→ SELECTED EXTRACT:
▼▼▼

In identifying my social isolation as my schedule revolves around my children and we spend very little time with biological family, I've made an effort to reconnect and spend face-to-face time with friends. My children and I have hosted two informal gatherings to welcome our third child. My sister-in-law and I plan to get together for a tea date. I have set up dates with a few parenting friends. Time with like-minded friends allows me to openly discuss my feelings, processes, present adventures, and what matters to us both: our faith in humanity, our intentional parenting, and our direct healing of Mother Earth. I open myself to connecting with others and trust that my prayers will continue to be answered in abundance.
I am able to journal. When hormones and thirst wake me at 4:00 in the morning, I meditate for an hour in bed (looks just like sleeping), and then get up to write in my prayer room. This is a way for me to check in with myself and to allow space to focus on what is calling my attention. In this way, I am able to identify and release my own resistances and step more fully into this life I love living with my amazing family.
As for exercise, my yoga ball is a wonderful companion. My children love to play loud music that gets me to dance. Most of my day is spent on my feet, I love gardening, and intend to very soon embark on family walks. Today may just be that day to begin!
I move from a space of density into lightness. As I am once again able to sing, to find my personal song, I begin to create and express, to smile and laugh. For these answered prayers, I give such great thanks and share these awakened blessings with others. This life and these lessons are such gifts.

▲▲▲

→ GIVEN DATA:
▼▼▼

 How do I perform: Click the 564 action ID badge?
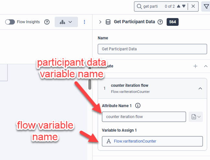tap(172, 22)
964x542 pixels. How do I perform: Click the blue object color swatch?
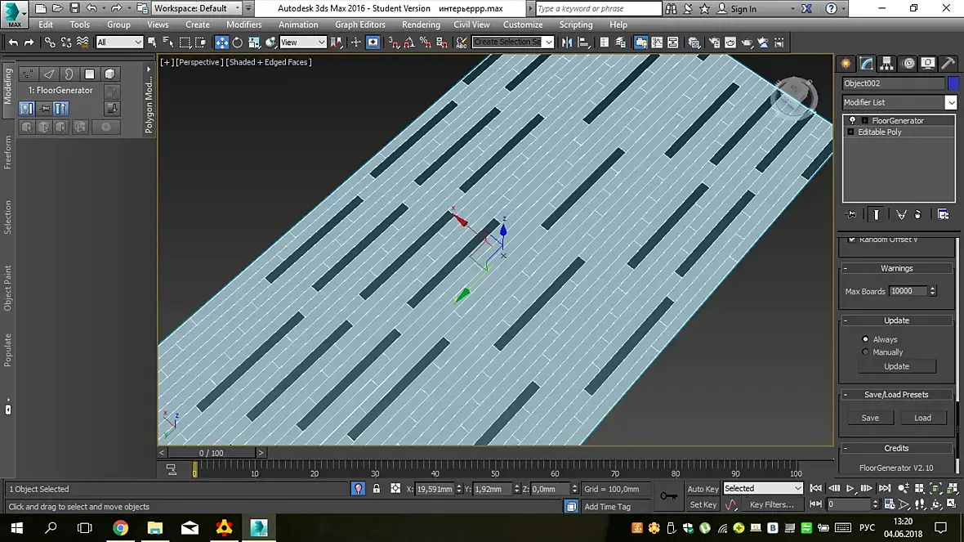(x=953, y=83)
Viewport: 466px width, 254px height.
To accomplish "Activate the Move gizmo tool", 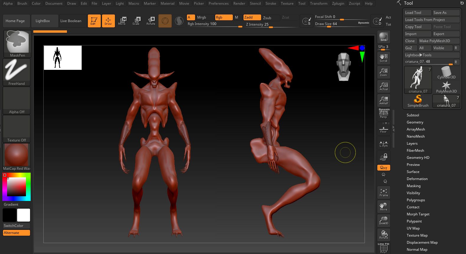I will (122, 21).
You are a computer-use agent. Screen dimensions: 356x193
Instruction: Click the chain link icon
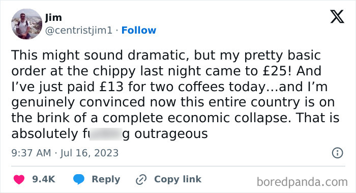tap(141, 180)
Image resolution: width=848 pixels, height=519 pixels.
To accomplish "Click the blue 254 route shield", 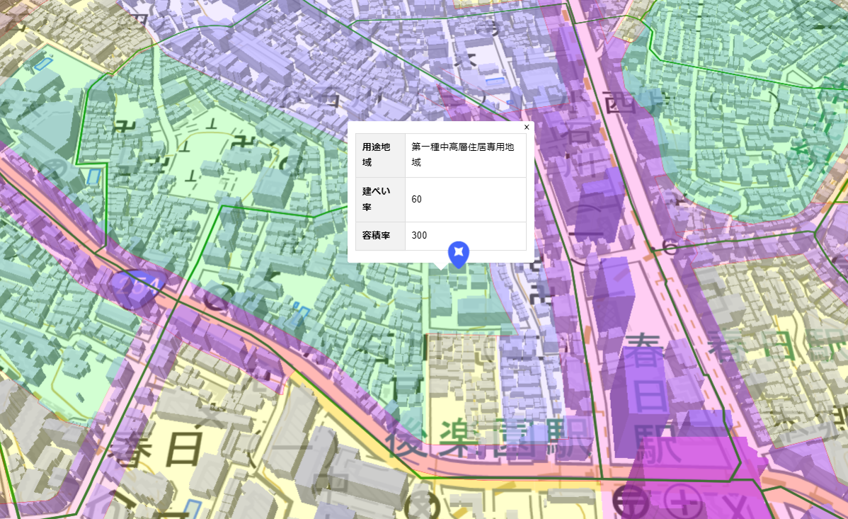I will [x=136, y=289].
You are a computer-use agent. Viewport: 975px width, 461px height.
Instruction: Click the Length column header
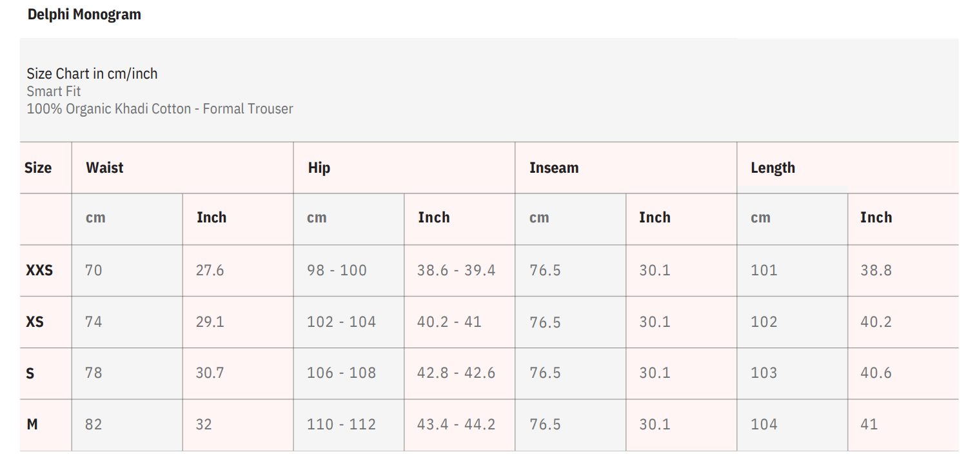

▲▲▲
▼▼▼

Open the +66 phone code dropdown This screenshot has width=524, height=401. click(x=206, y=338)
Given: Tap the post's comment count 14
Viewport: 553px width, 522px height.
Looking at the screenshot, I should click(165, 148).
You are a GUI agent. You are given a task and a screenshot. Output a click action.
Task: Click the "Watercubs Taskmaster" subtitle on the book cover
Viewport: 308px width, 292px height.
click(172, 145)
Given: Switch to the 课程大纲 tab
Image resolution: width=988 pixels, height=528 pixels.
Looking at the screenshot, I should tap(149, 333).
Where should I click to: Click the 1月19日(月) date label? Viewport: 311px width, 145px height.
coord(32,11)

▲▲▲

→ WORK INSTRUCTIONS:
1. In the personal reflection:
(a) What time do hormones and thirst wake the writer?
(b) What does the writer call a wonderful companion for exercise?
(c) Who does the writer plan to meet for a tea date?
2. Transcribe the personal reflection from "As for exercise, my" up to and including "are such gifts.".

→ RESPONSES IN ORDER:
1.
(a) 4:00 in the morning.
(b) The writer's yoga ball.
(c) The writer's sister-in-law.

2.
As for exercise, my yoga ball is a wonderful companion. My children love to play loud music that gets me to dance. Most of my day is spent on my feet, I love gardening, and intend to very soon embark on family walks. Today may just be that day to begin!
I move from a space of density into lightness. As I am once again able to sing, to find my personal song, I begin to create and express, to smile and laugh. For these answered prayers, I give such great thanks and share these awakened blessings with others. This life and these lessons are such gifts.